Real estate analyst Stephany Sofos said many Hawaiian companies are “just sticking to it” and for some it is too late to reopen tourism.
“At the time of The Street closing, I’m sure they tried to get it working and just couldn’t get it,” Sofos said. “Waikiki was built to hold over 10 million visitors, and it will be years before we get close to that number again. It is very sad, but I am sure that many more companies will have problems – and some of them will have to give up. “
To be sure, Hilton Hawaiian Village, Hawaii’s largest hotel hotel, filed an amended WARN notice with the state on October 15, the same day as Hawaii’s pre-arrival test program. Julie Walker, the executive director of human services at Hilton, said in the announcement that the company will potentially extend vacation days for 1,880 employees over the past six months, and will lay off 55 employees for good as of December 13.

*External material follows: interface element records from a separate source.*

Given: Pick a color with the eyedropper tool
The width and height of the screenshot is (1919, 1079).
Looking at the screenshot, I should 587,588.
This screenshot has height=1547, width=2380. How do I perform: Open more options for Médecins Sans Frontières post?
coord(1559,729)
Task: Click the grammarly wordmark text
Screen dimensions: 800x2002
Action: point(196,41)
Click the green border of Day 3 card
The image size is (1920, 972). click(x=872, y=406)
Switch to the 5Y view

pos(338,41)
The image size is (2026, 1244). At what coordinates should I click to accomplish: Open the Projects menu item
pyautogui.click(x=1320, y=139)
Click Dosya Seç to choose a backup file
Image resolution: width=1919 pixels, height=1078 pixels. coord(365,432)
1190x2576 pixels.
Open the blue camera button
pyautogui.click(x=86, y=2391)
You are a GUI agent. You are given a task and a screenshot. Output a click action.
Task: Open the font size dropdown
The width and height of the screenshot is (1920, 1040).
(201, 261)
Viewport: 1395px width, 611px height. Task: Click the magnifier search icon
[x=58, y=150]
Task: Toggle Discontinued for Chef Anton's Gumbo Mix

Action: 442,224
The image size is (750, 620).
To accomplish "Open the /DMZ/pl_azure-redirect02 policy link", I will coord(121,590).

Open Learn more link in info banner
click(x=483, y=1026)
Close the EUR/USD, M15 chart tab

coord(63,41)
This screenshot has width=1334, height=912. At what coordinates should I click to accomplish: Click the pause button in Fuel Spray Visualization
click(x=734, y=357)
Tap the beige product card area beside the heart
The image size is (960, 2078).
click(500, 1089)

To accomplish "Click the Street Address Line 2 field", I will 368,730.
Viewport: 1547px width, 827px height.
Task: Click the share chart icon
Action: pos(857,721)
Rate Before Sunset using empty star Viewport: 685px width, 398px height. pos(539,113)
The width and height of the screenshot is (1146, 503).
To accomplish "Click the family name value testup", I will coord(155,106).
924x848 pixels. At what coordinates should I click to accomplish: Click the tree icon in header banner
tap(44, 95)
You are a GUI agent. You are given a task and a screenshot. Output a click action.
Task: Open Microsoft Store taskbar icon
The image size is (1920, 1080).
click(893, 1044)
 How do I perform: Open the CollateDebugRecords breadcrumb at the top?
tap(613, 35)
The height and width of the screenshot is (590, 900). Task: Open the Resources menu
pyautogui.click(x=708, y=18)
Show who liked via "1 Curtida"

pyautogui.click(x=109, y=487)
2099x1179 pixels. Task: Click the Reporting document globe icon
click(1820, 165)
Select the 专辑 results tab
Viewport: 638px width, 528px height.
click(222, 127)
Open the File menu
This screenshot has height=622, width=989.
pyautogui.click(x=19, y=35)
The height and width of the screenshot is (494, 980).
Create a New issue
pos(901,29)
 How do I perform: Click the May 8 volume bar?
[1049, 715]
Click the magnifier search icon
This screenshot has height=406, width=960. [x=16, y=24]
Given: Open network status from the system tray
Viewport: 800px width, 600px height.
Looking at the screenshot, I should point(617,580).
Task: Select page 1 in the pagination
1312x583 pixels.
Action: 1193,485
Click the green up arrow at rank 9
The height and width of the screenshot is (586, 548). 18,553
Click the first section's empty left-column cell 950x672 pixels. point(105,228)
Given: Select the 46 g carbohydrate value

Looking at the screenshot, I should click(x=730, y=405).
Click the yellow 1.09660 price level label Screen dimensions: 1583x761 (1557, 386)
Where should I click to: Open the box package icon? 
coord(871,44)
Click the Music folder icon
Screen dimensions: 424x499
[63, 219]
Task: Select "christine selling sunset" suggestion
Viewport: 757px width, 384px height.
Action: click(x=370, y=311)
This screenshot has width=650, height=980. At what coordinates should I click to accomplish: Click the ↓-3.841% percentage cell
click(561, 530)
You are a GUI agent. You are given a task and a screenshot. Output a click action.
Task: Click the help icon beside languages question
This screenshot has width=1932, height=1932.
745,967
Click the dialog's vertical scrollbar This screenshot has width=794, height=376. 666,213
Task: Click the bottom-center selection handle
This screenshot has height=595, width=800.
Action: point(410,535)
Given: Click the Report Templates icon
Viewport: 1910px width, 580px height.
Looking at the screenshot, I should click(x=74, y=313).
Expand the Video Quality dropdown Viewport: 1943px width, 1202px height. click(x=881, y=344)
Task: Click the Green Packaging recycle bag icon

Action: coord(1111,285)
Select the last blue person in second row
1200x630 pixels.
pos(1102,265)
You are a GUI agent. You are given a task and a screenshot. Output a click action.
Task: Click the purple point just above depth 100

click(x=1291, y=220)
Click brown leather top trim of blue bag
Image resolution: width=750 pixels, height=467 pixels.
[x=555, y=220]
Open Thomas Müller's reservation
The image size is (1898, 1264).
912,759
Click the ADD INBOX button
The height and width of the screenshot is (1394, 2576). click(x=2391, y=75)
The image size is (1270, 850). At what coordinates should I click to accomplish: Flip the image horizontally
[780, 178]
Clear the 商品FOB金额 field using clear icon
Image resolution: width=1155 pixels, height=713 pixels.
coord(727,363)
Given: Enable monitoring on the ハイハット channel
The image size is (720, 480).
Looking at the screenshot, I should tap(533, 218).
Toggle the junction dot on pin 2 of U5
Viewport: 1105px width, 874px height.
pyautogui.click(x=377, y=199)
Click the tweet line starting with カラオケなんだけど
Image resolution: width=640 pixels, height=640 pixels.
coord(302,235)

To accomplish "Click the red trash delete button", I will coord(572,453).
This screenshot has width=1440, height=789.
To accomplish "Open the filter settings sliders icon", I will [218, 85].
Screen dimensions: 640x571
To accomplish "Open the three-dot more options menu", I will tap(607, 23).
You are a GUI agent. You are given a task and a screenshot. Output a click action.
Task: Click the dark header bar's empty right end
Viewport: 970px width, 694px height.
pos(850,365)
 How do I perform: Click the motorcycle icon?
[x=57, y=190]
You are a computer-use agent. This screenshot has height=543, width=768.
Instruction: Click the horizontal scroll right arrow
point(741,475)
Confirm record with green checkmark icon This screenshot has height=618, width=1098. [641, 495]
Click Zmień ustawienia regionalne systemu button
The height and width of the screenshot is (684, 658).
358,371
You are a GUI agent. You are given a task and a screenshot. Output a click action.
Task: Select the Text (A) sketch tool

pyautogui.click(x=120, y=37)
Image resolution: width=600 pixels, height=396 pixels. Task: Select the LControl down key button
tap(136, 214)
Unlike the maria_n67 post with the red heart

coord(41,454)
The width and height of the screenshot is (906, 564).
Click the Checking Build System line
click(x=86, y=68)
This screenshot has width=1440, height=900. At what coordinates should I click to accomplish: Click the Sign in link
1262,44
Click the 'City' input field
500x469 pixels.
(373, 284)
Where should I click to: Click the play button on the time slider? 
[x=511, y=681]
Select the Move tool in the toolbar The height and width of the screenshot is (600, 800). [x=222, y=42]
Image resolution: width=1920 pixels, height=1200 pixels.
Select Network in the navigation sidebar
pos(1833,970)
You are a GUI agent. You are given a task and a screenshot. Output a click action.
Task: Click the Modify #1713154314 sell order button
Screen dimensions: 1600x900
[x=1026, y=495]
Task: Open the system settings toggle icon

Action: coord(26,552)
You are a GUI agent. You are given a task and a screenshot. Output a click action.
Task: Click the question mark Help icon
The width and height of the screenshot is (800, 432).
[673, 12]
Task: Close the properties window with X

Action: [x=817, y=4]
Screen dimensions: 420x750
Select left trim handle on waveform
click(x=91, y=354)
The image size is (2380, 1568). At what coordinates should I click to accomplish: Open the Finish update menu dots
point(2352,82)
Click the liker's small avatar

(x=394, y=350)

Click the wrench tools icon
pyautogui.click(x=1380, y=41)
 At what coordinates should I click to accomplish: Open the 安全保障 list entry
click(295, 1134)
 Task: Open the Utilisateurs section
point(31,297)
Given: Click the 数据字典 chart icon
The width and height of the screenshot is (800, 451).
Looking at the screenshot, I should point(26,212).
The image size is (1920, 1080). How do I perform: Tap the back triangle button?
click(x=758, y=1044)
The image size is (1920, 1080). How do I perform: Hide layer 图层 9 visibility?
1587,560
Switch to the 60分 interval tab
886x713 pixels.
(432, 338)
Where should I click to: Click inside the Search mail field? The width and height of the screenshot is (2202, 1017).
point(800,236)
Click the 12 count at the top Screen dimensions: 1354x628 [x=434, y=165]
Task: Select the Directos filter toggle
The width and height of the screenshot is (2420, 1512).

Walker says lockdown orders have severely disrupted travel and commerce.
“For example, the state recently announced that out of state travelers to Hawaii must take a COVID-19 test with negative results within 72 hours of their trip to Hawaii,” Walker said on the WARN statement. “If travelers do not meet the test requirements, they must be quarantined for 14 days. Contrary to our expectations, government orders continue to place significant limits on our business operations at this location (e.g., social distancing guidelines, limits on large public gatherings, and capacity restrictions). “
Ben Rafter, president and CEO of Springboard Hospitality, which has 35 hotels in Hawaii and eight other states, said he doesn’t expect the Hawaii hotel industry to pick up again until late December or early January at the earliest.
“Right now Hawaii has the worst hotel markets in the United States,” said Rafter. “Hotels in reopened drive markets like Napa, California; Park City, Utah; and Jackson Hole, Wyo., is fine. Hotels in the urban markets are about 30% occupied. Once Hawaii reopens, we’ll likely be behind the Drive markets but ahead of the urban markets. “
In September, Oahu had a hotel occupancy rate of 21.3%, the lowest of the country’s 25 largest hotel markets and the only one with an occupancy rate of less than 30%. The top performing hotels on the list were Norfolk / Virginia Beach with 56.8% occupancy and San Diego with 54%, Los Angeles with 53.8%, Atlanta with 49.2% and Detroit with 49.1%.
Betty Shimabukuro, editor of Honolulu Star Advertiser Crave, contributed to this story.